** WHAT TO PRODUCE **
Turn the records into a JSON list of strings, one string per line, covering the lines from the one containing "This screenshot has height=955, width=1390." through the end of the records, both included, with blank lines left out. Omit the pictures from your answer.

>> BEGIN DATA FOR THIS EXERCISE

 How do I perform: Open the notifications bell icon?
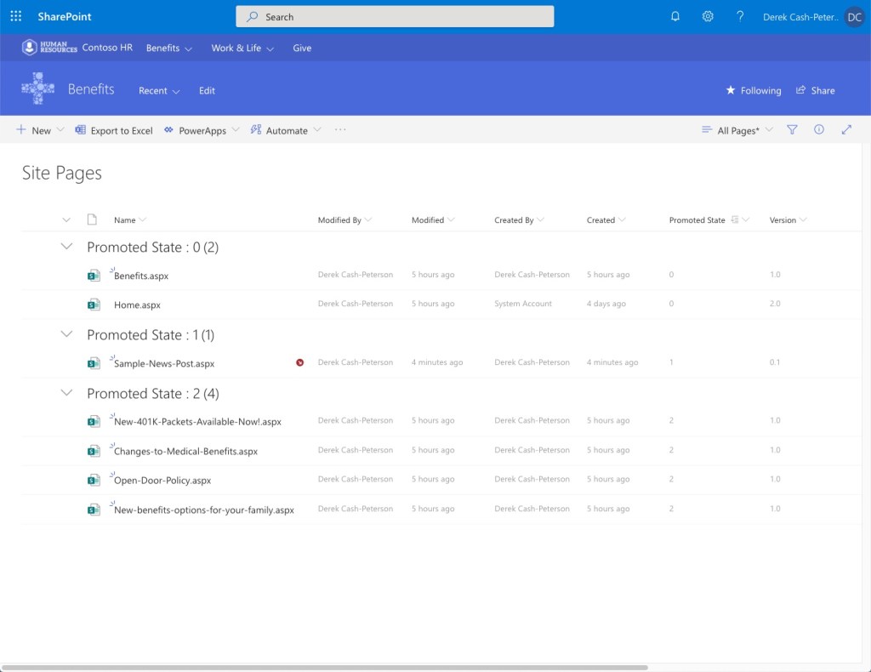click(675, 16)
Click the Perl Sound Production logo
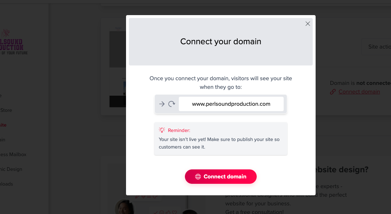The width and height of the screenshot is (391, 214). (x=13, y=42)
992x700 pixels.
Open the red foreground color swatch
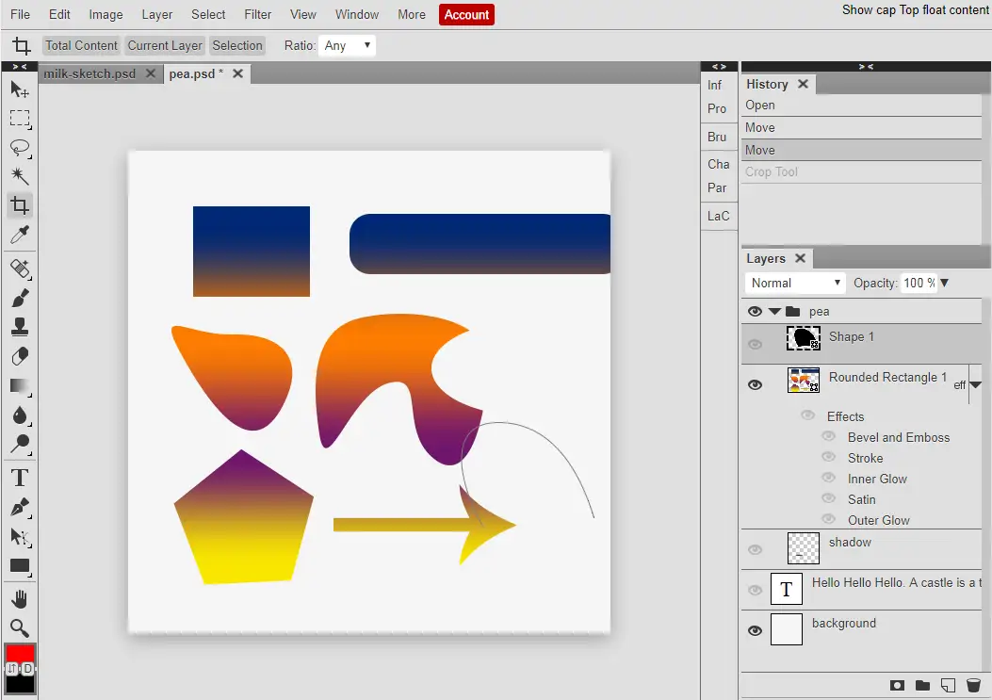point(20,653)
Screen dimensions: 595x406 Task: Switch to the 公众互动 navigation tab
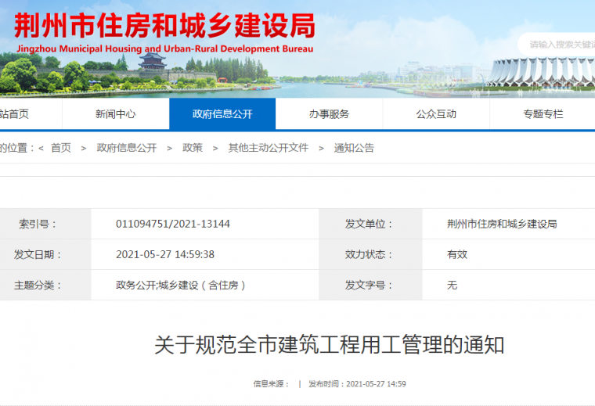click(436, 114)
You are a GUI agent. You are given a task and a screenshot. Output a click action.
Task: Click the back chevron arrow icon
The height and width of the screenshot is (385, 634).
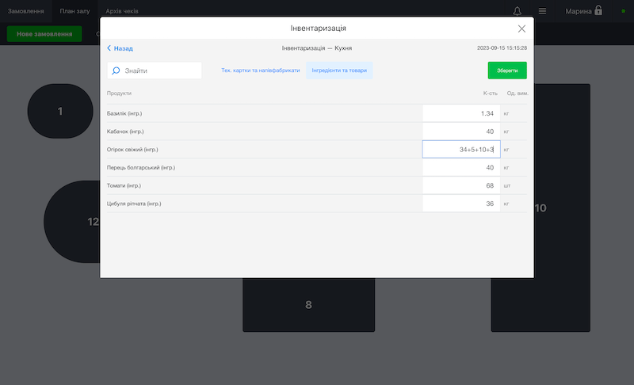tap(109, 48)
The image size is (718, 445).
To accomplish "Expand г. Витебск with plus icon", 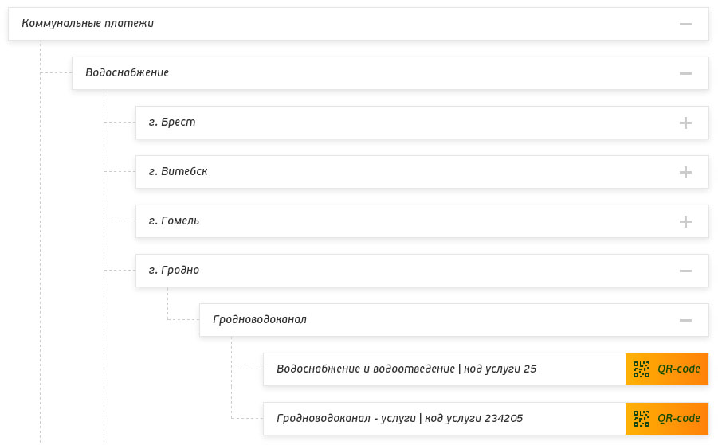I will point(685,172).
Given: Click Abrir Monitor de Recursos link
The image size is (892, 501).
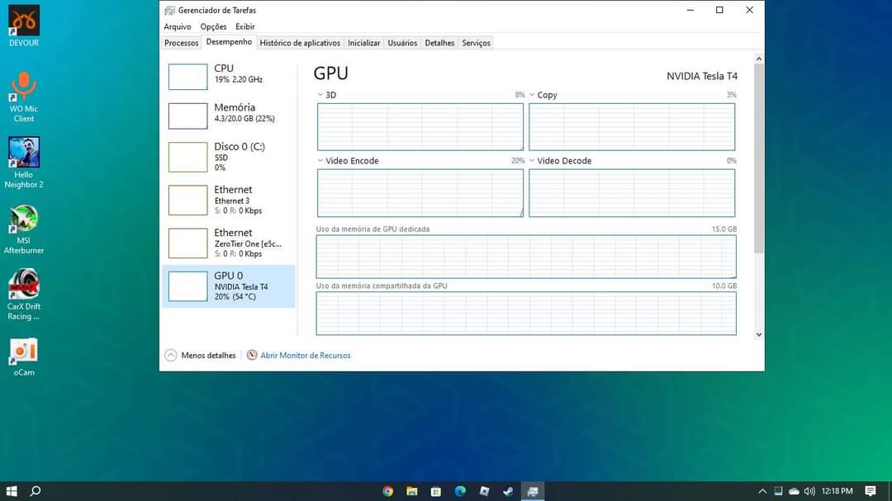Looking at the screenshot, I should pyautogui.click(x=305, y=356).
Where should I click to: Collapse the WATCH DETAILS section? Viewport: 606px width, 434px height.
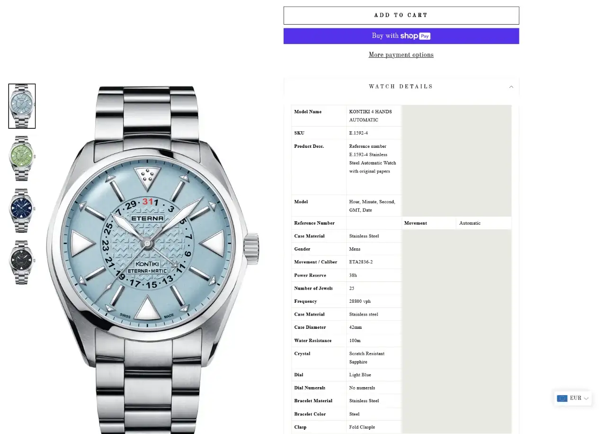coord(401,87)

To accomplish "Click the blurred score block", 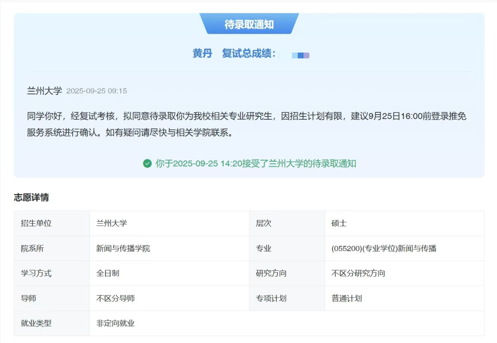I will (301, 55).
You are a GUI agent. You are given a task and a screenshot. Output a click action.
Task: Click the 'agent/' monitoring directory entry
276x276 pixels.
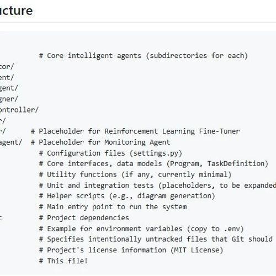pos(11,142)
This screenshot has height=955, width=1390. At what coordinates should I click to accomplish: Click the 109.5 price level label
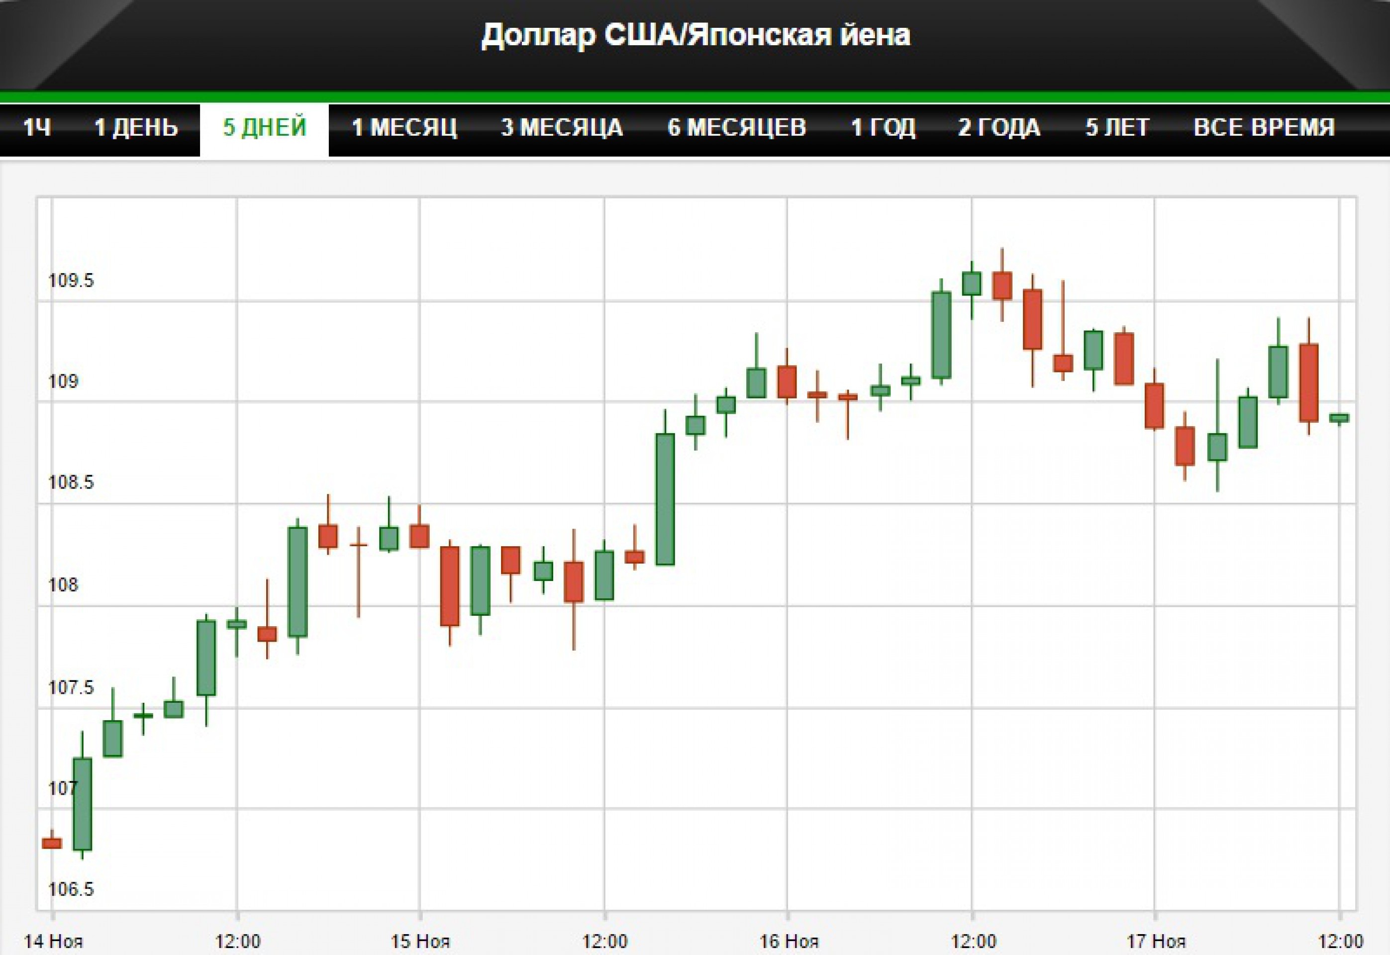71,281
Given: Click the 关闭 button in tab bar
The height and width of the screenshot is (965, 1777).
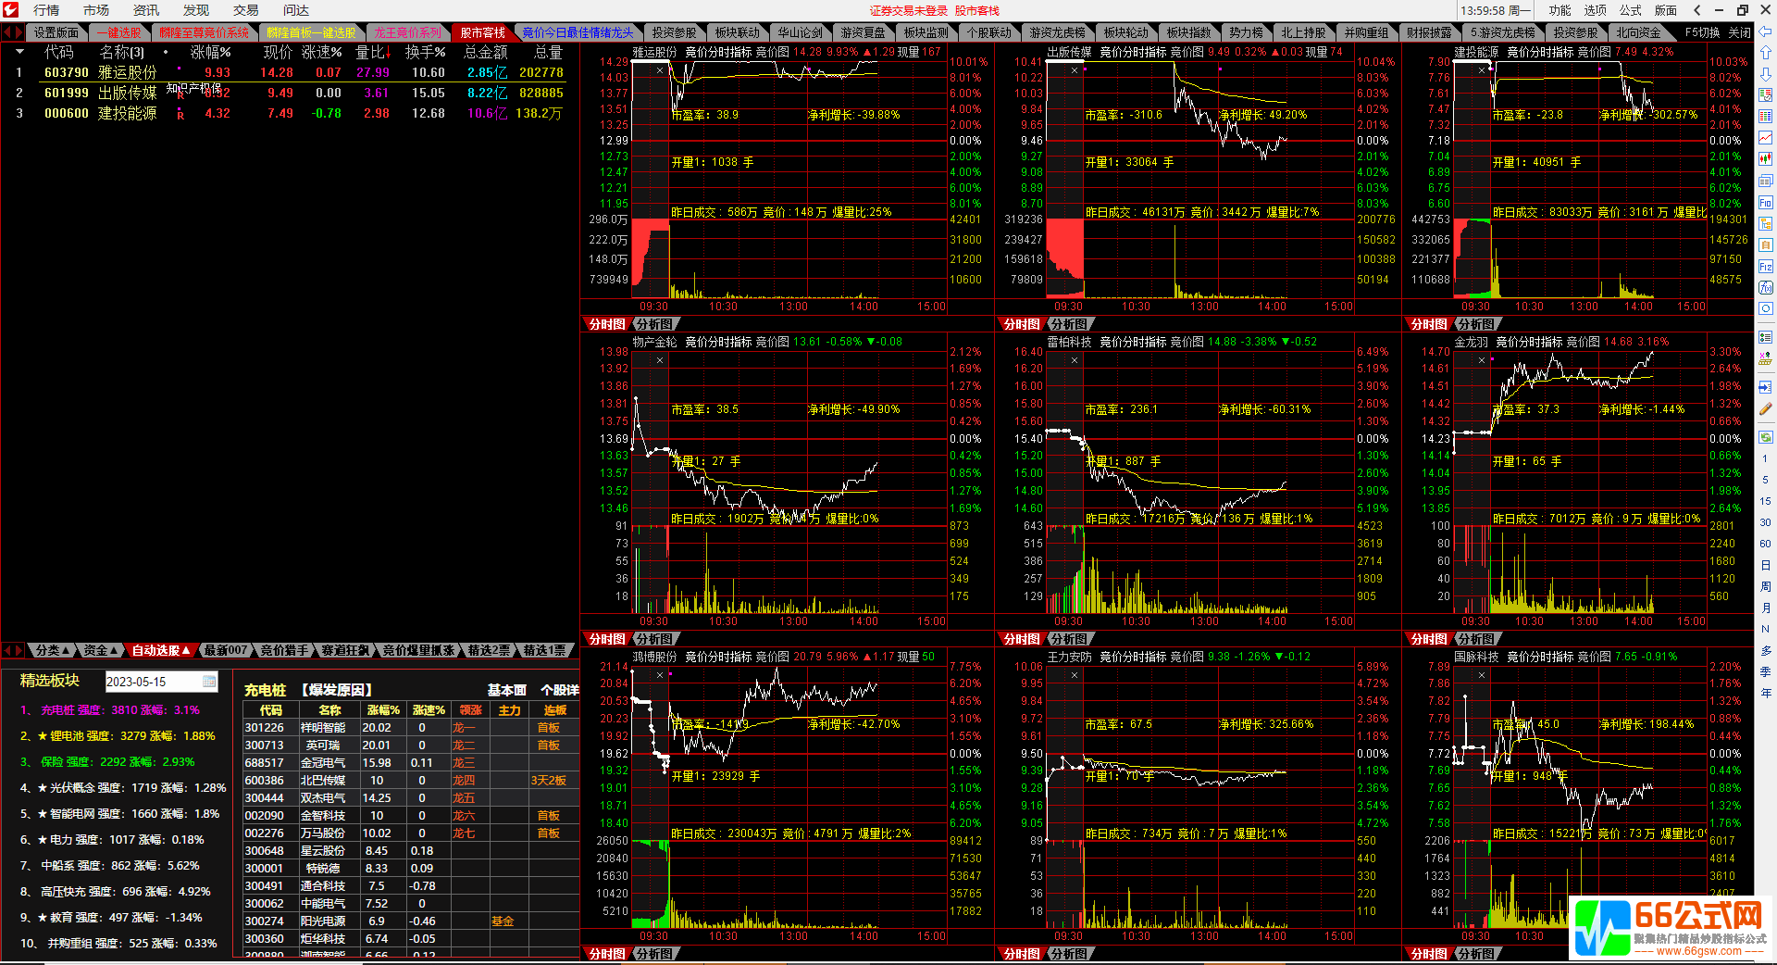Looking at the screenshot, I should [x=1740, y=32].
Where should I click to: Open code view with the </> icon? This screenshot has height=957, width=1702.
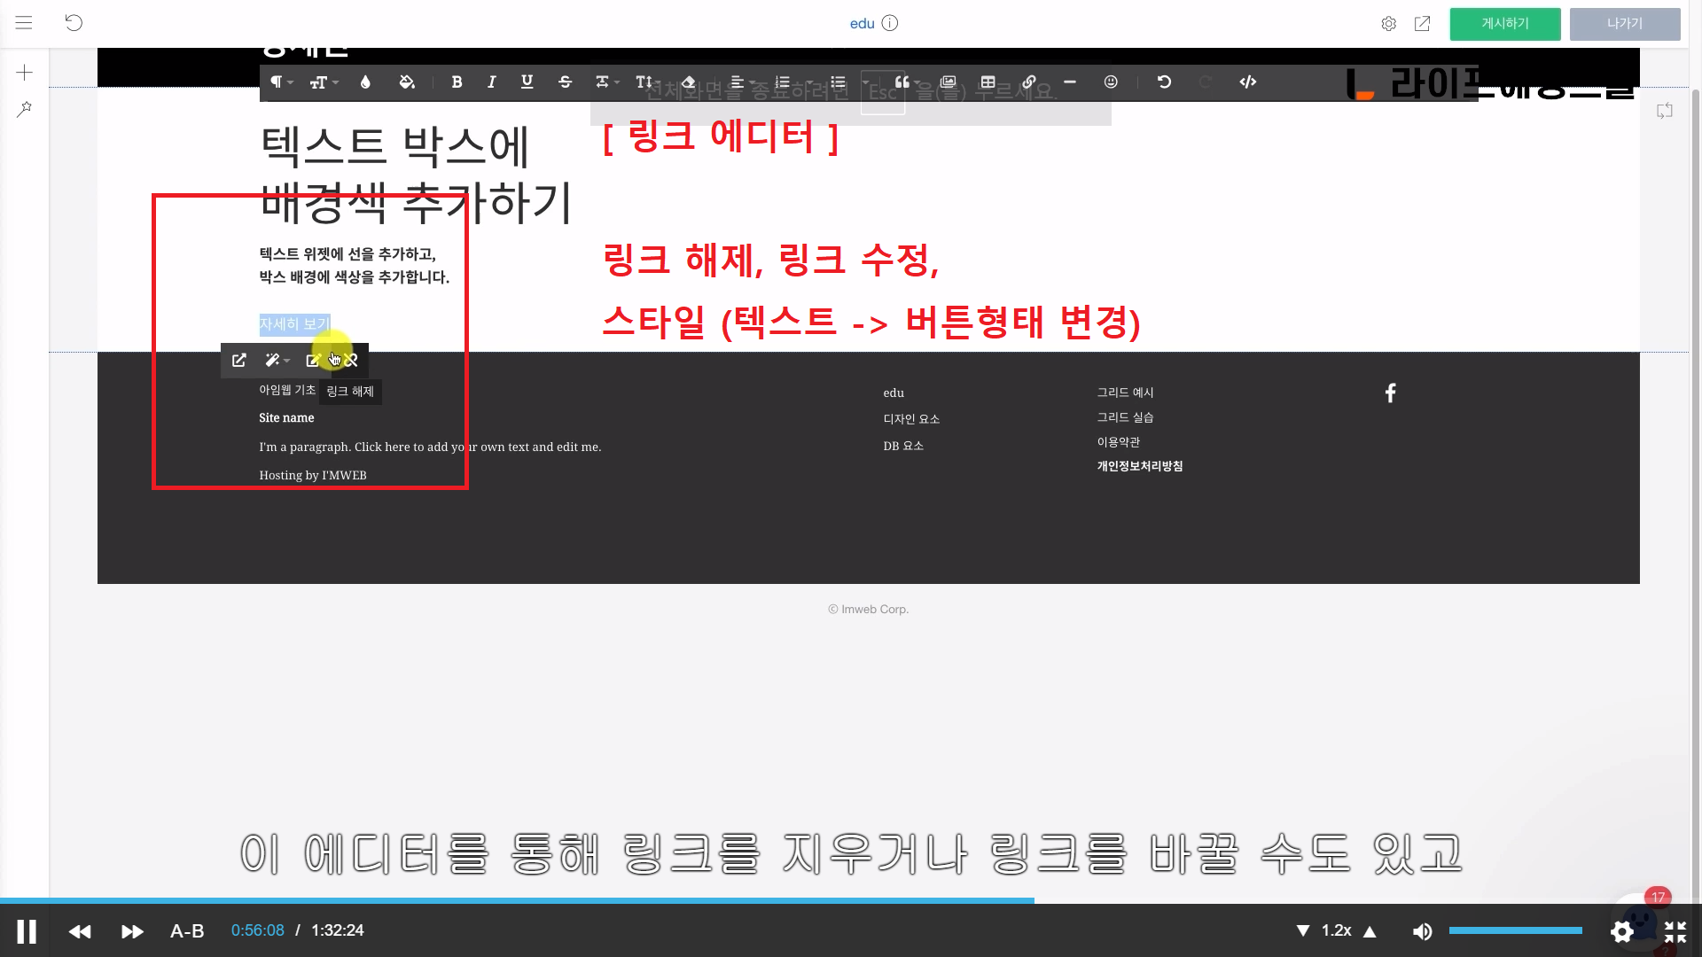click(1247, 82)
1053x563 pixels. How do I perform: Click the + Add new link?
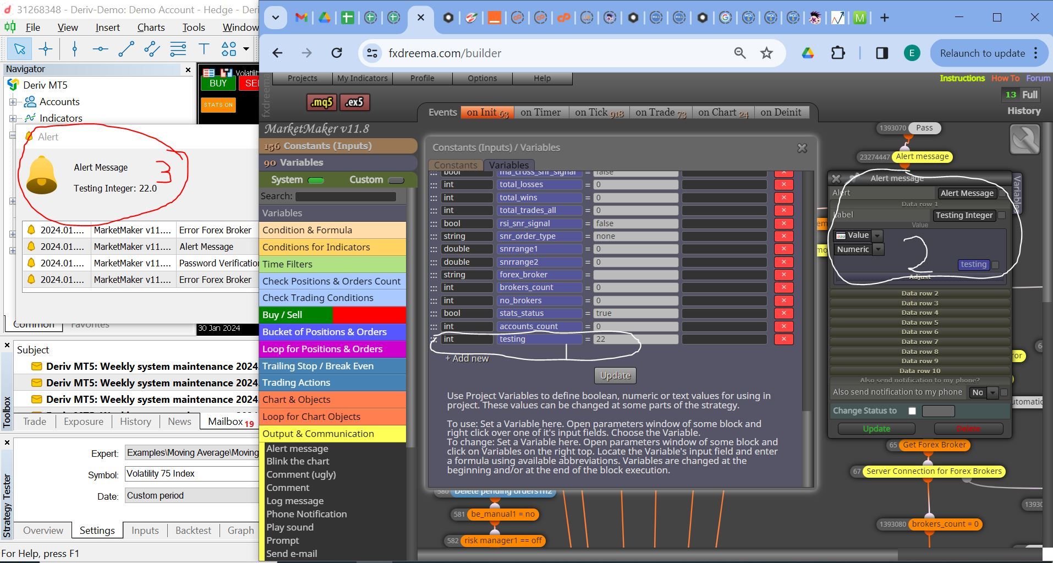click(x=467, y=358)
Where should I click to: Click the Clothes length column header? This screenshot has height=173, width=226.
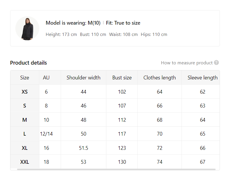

>> END DATA FOR THIS EXERCISE

** REPLY **
[
  "This screenshot has height=955, width=1390. At what coordinates should I click to accomplish: Click the 109.5 price level label",
  "71,281",
  "Given: Click the 关闭 button in tab bar",
  "The height and width of the screenshot is (965, 1777).",
  "Looking at the screenshot, I should [x=1740, y=32].",
  "Where should I click to: Open code view with the </> icon? This screenshot has height=957, width=1702.",
  "click(1247, 82)",
  "1053x563 pixels. How do I perform: Click the + Add new link?",
  "click(x=467, y=358)",
  "Where should I click to: Click the Clothes length column header? This screenshot has height=173, width=226."
]